Gentoo Forums
Gentoo Forums
Gentoo Forums
Quick Search: in
netmount fails at boot; race condition(?)
View unanswered posts
View posts from last 24 hours

 
Reply to topic    Gentoo Forums Forum Index Other Things Gentoo
View previous topic :: View next topic  
Author Message
twork
Apprentice
Apprentice


Joined: 28 Jul 2006
Posts: 176

PostPosted: Fri May 01, 2015 1:50 am    Post subject: netmount fails at boot; race condition(?) Reply with quote

I'm setting up a new VM, that wants to mount /home over NFS. Everything works... except at boot. After the system comes up, /home isn't mounted, but if we log in immediately and mount /home, it works fine. So something is is out of order somewhere.

I read:
https://www.gentoo.org/support/news-items/2015-02-02-nfs-service-changes.html
...and (think I) followed the instructions there; I have both nfsclient and netmount in my default runlevel, along with their rpc friends:
Code:
# rc-status
Runlevel: default
 syslog-ng                                                         [  started  ]
 vixie-cron                                                        [  started  ]
 nfsclient                                                         [  started  ]
 sshd                                                              [  started  ]
 netmount                                                          [  started  ]
 dbus                                                              [  started  ]
 local                                                             [  started  ]
Dynamic Runlevel: hotplugged
Dynamic Runlevel: needed
 rpcbind                                                           [  started  ]
 rpc.statd                                                         [  started  ]
 rpc.pipefs                                                        [  started  ]
 rpc.idmapd                                                        [  started  ]
Dynamic Runlevel: manual

Like I said, hand-mounting /home works; it also works fine if I log in and run '/etc/init.d/netmount restart'. So it's looking like everything within the nfs/RPC structure itself is working fine, but something outside it isn't ready when it comes up...? Race condition maybe?

To test that, I stuck a ten-second sleep(1) in the netmount runscript, and sure enough, on the next boot, /home was mounted.

My first guess is that the network isn't coming up fast enough (it is DHCP), but shouldn't the init structure account for that?
Back to top
View user's profile Send private message
twork
Apprentice
Apprentice


Joined: 28 Jul 2006
Posts: 176

PostPosted: Fri May 01, 2015 4:07 am    Post subject: Reply with quote

FWIW: DHCP isn't the culprit; static IP addressing gives the same behavior.

Can't blame my name service either (long shot); finding the NFS server by IP address also doesn't change things.

But that ten second delay at mount time works every time.
Back to top
View user's profile Send private message
steveL
Watchman
Watchman


Joined: 13 Sep 2006
Posts: 5153
Location: The Peanut Gallery

PostPosted: Fri May 01, 2015 1:15 pm    Post subject: Reply with quote

/home and other partitions are mounted as part of localmount which I'm not seeing listed.

## Data rows
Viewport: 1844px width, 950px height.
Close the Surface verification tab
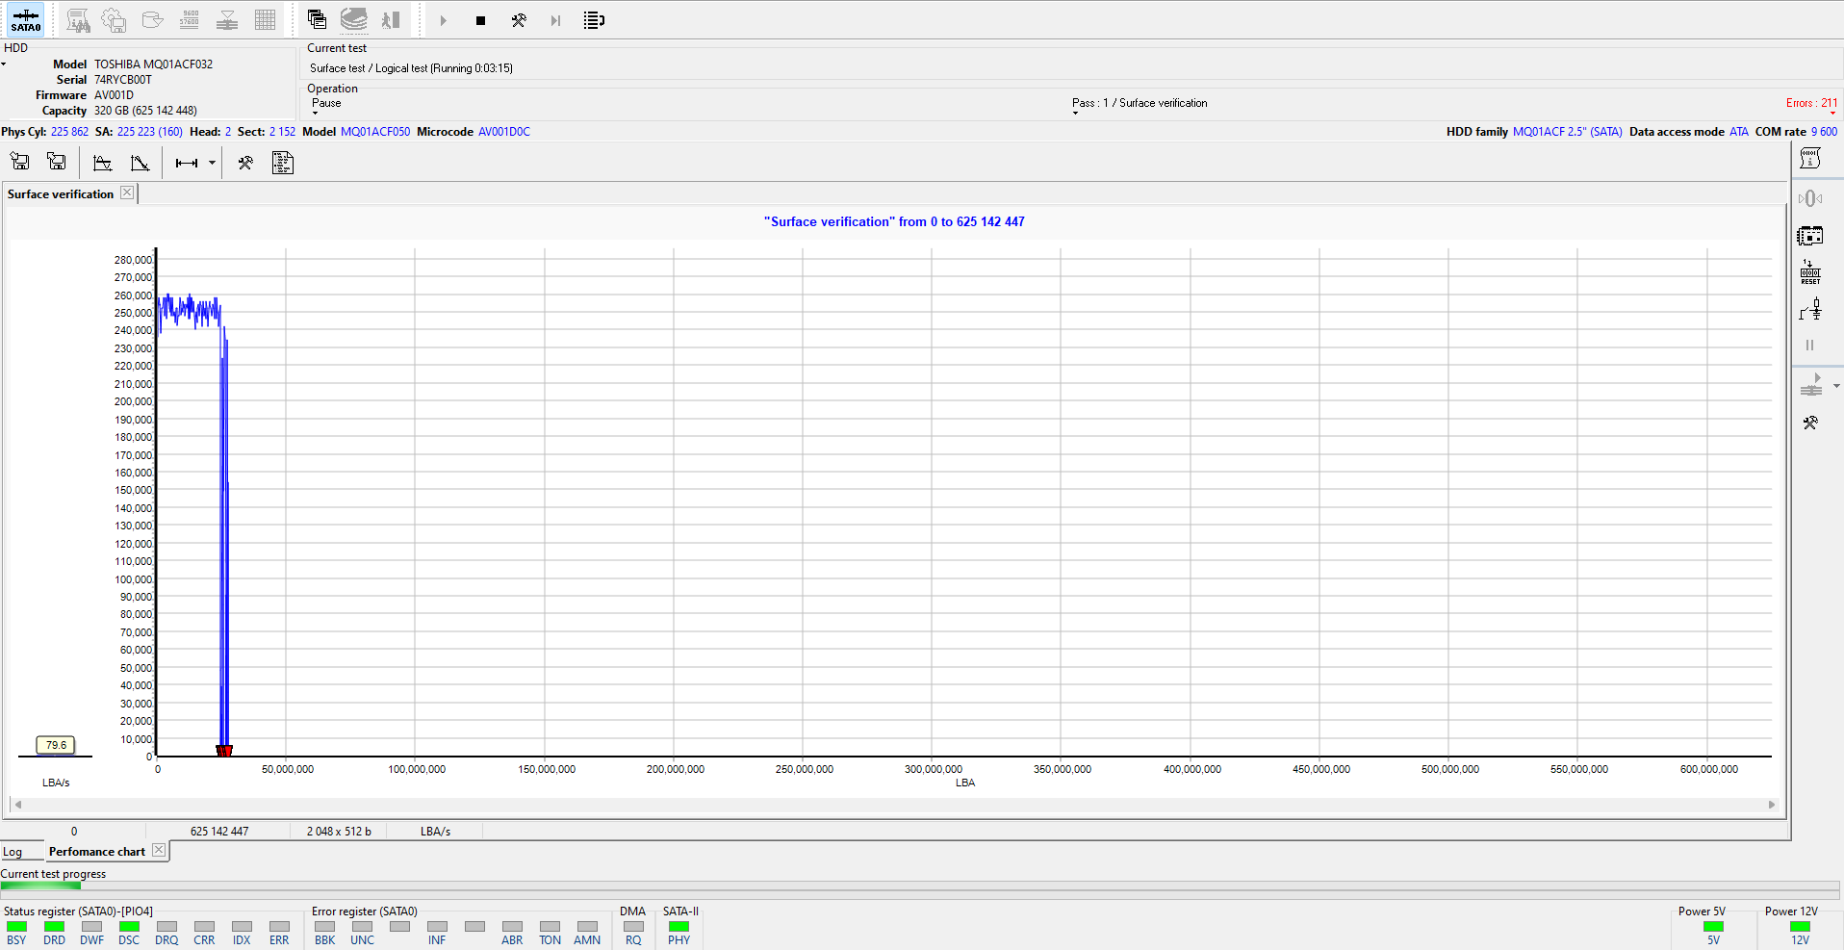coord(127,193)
==
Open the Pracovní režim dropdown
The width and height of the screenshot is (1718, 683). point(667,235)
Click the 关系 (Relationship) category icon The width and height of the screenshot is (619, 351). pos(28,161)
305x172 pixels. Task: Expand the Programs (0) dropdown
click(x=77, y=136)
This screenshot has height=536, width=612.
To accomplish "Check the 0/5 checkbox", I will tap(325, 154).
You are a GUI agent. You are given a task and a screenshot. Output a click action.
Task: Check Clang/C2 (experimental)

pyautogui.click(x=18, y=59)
---
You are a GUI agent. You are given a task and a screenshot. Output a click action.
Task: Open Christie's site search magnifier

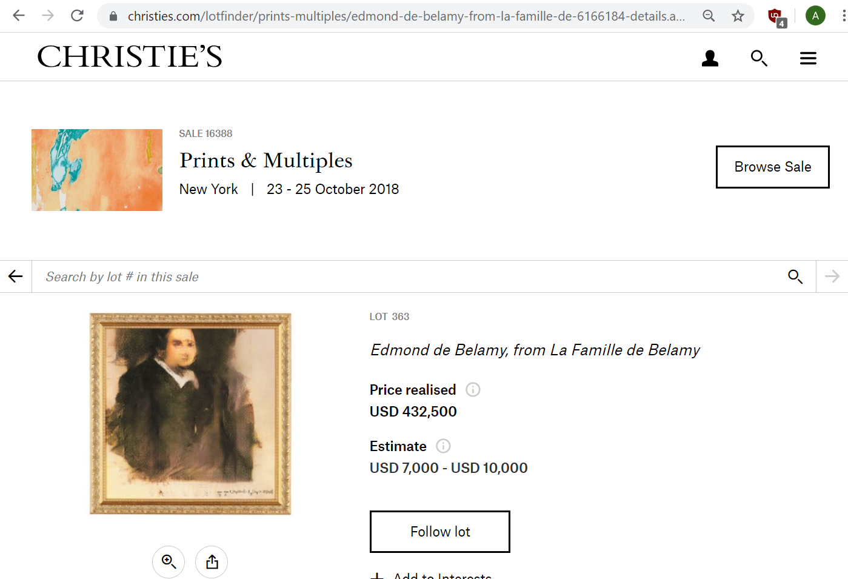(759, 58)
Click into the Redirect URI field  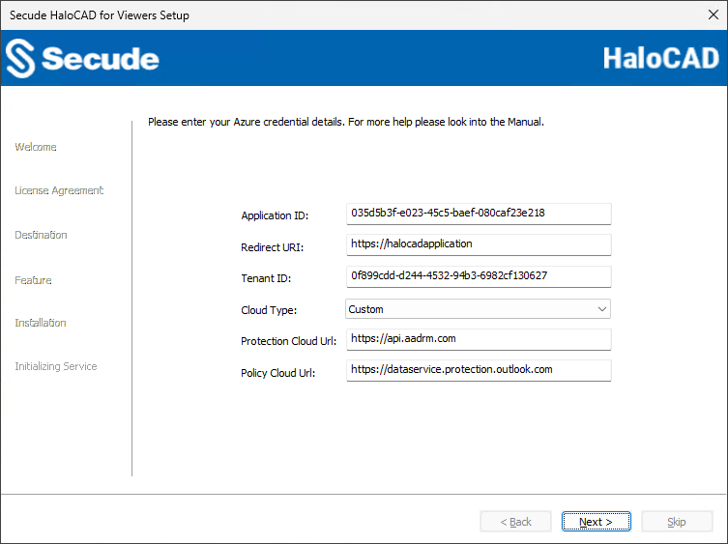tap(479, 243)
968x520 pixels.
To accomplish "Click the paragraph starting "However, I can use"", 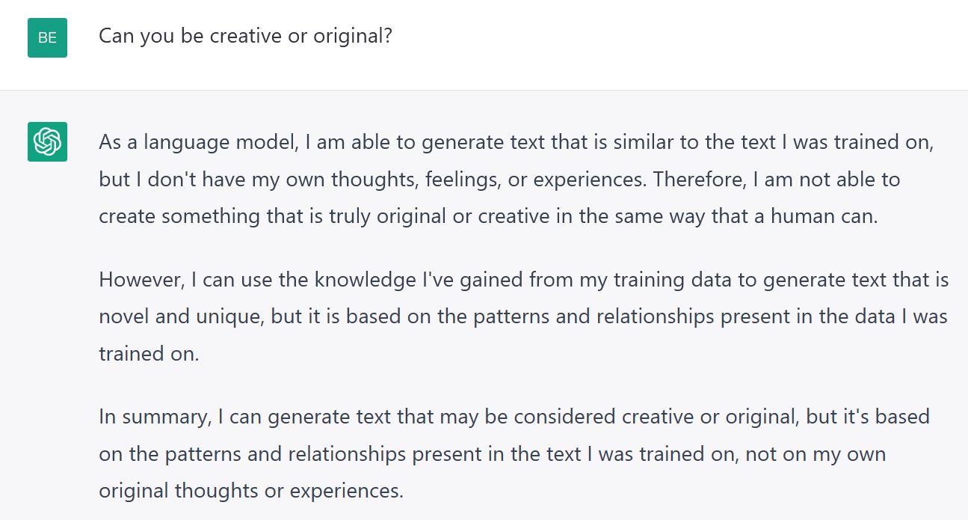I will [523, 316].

## Given exercise 1
Sum up the forum thread about netmount failing at boot in two sentences.
## Given exercise 2
Carry the forum thread about netmount failing at boot further from its last post.
You won't need the records.

## Response 1
On a new VM that mounts /home over NFS, /home is not mounted after boot even though nfsclient and netmount are in the default runlevel, while mounting it by hand or restarting netmount after logging in works fine. A ten-second sleep added to the netmount runscript makes the boot mount work every time, switching to a static IP or finding the NFS server by IP address changes nothing, and a reply points out that /home and other partitions are mounted by localmount, which isn't in the listed runlevel.

## Response 2
edit: oops you said a delay fixes it.
You might find these functions useful, if you think there's something up with the dependencies.
Back to top
View user's profile Send private message
twork
Apprentice
Apprentice


Joined: 28 Jul 2006
Posts: 176

PostPosted: Fri May 01, 2015 2:01 pm    Post subject: Reply with quote

Thanks. But... All that tells me (right?) is the dependencies listed in a particular init script. I can already read that for myself.

What I don't know is what I should be looking for. I've stepped through the init process several times, and I can't make it fail any other way besides slowing it down.

My hunch is that there's something in the NFS setup apparatus that's working fine, but takes a while to finish; but the init script doesn't test for that process completing before it tries to do the mount. And I don't know any way to test for it other than... a successful mount, and I don't want to stick some sort of while-do loop in there that's going to hang indefinitely the first time my NFS setup has a real problem...

For now, the delay is good enough, I suppose; it does the job. But I'd rather fix the trouble for real if I just knew what it was.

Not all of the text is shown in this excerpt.